Habeck nannte die Northvolt-Entscheidung «ein starkes Signal» für sein Heimatland. «Es zeigt sich auch: Erneuerbare Energien vor Ort sind inzwischen ein entscheidender Standortfaktor. Wer viel Erneuerbare ausbaut, hat sehr gute Karten.»

Die Landesregierung setzt nach den Worten von Buchholz darauf, dass die Northvolt-Fabrik eine Sogwirkung hat und weitere Unternehmen zum Beispiel als Zulieferer entlang der Achse Heide-Hamburg anzieht. Die Kreisstadt des Kreises Dithmarschen liegt wenige Kilometer von der Nordsee entfernt gut 100 Kilometer nordwestlich der Hansestadt. Probleme, ausreichend Fachkräfte zu finden, die in der eher ländlich geprägten Region arbeiten wollen, sieht Northvolt-Chef Carlsson nicht. Das Unternehmen habe erst 2021 rund 1800 Stellen ausgeschrieben und damit 100 000 Bewerbungen ausgelöst. Northvolt hat bislang ein Werk für Batteriezellen in im hohen Norden Schwedens.

Ein wichtiger Partner von Northvolt ist Volkswagen mit einer 20-prozentigen Beteiligung, als weitere Kunden werden unter anderem BMW sowie Volvo genannt. Die Schweden bauen eigens für VW Kapazitäten in Skellefteå aus, das seit Ende 2021 produziert. Das Werk werde bis Ende 2025 an seine Grenzen stoßen, sagte Carlsson. Parallel plant Europas absatzstärkster Hersteller selbst weitere Zellfabriken, gesetzt ist dafür bislang der Standort der bisherigen VW-Motorenfabrik in Salzgitter.
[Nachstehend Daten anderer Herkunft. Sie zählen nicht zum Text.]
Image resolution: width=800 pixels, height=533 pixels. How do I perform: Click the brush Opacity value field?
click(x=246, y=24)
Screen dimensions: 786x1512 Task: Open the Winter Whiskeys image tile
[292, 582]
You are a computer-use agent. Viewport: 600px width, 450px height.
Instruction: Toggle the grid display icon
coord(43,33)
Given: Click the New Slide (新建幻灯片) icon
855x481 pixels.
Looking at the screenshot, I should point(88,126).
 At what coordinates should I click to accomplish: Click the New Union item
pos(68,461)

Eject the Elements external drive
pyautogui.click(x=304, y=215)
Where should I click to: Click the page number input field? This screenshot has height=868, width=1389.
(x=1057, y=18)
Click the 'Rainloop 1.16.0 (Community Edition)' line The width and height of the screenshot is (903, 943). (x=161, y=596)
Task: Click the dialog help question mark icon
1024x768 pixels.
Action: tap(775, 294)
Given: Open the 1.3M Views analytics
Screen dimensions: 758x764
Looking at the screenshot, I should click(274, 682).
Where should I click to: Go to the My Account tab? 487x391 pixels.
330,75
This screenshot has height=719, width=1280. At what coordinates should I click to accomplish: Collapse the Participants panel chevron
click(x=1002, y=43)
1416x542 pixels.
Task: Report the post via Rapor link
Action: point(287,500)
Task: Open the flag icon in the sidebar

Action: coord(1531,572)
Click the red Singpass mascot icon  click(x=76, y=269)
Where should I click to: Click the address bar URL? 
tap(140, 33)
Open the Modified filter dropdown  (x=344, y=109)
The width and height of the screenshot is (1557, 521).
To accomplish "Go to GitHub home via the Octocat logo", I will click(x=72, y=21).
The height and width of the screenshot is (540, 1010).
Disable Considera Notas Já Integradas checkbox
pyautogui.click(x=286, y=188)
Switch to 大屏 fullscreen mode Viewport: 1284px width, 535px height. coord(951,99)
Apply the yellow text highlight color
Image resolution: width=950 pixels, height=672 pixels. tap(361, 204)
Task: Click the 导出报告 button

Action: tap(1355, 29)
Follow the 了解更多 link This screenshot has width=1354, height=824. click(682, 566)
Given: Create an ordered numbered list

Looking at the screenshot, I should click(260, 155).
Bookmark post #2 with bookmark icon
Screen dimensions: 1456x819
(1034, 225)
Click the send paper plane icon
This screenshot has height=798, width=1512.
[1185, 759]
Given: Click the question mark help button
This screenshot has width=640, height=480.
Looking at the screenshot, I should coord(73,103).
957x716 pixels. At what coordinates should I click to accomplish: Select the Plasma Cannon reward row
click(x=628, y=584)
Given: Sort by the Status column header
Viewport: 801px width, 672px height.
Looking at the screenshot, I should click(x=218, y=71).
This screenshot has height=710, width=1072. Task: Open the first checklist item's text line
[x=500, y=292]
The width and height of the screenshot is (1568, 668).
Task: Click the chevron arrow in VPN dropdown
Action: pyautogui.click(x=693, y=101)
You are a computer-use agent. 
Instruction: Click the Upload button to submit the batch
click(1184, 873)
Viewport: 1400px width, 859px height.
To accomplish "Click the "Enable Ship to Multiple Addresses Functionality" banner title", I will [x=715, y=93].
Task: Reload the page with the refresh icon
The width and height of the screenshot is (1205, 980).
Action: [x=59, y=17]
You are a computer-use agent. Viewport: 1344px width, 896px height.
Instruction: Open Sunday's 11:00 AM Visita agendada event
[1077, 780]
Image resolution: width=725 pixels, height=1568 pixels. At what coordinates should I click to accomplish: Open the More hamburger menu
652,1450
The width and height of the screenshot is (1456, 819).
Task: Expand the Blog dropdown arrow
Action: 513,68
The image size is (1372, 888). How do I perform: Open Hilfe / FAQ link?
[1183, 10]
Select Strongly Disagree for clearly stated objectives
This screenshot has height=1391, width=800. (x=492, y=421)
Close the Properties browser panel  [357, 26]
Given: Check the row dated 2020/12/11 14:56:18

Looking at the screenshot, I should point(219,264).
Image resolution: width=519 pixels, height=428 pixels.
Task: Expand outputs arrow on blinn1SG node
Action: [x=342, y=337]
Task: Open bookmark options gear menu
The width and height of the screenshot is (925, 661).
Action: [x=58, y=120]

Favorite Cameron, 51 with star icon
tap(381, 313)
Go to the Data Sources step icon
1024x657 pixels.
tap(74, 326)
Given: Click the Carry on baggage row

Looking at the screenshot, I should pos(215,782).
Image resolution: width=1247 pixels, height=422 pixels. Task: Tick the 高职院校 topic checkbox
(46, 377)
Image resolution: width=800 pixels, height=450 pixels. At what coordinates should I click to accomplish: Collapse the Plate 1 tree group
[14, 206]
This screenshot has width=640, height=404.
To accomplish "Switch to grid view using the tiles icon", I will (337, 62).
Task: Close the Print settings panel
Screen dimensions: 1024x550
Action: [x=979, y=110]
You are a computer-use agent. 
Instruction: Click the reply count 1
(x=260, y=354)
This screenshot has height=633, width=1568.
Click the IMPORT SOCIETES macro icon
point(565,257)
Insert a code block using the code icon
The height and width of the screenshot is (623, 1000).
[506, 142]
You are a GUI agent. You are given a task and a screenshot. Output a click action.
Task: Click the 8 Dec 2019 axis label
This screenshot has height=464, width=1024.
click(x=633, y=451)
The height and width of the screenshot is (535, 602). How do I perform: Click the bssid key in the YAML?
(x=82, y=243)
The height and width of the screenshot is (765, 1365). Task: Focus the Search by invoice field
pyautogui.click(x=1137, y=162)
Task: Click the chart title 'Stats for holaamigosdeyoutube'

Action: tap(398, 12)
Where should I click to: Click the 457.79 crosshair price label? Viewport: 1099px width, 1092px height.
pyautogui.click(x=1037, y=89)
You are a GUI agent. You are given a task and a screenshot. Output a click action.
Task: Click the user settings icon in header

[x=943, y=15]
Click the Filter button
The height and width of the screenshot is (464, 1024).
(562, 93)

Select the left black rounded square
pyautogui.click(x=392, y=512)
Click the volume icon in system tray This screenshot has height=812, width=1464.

Der Betriebsrat fordert mindestens eine weitere eigene Zellfabrik in Deutschland. Niedersachsens Ministerpräsident Stephan Weil (SPD) sprach sich für einen Standort an der niedersächsischen Nordseeküste aus, auch weil dort – wie eben in Heide – viel Ökostrom aus Windkraft verfügbar ist.

Hier die Pressekonferenz in Heide als Livestream-Aufzeichnung:

Derzeit baut auch der chinesische Konzern CATL in der Nähe von Erfurt ein Fertigung für E-Auto-Batteriezellen, aus der sich auch BMW bedienen will. BMW hat aber auch in Northvolt investiert. Opel und weitere Marken des Stellantis-Konzerns (Peugeot, Citroën, Fiat) hingegen wollen auf die Fertigung einer eigenen Zellfabrik in Kaiserlautern (Rheinland-Pfalz) zurückgreifen, die dort zusammen mit der französischen Totalenergies-Tochter Saft entsteht. Mercedes-Benz kündigte an, zur Versorgung seiner Elektroautos in die Batteriezell-Alianz von Stellantis und Totalenergies einzusteigen.

Mit Partnern wollen die Schwaben weltweit acht Zellfabriken errichten, darunter vier in Europa. Der US-Rivale Tesla nutzt viele seiner fahrzeugprozierenden Standorte gleichzeitig für die Zellfertigung – so auch in Grünheide bei Berlin.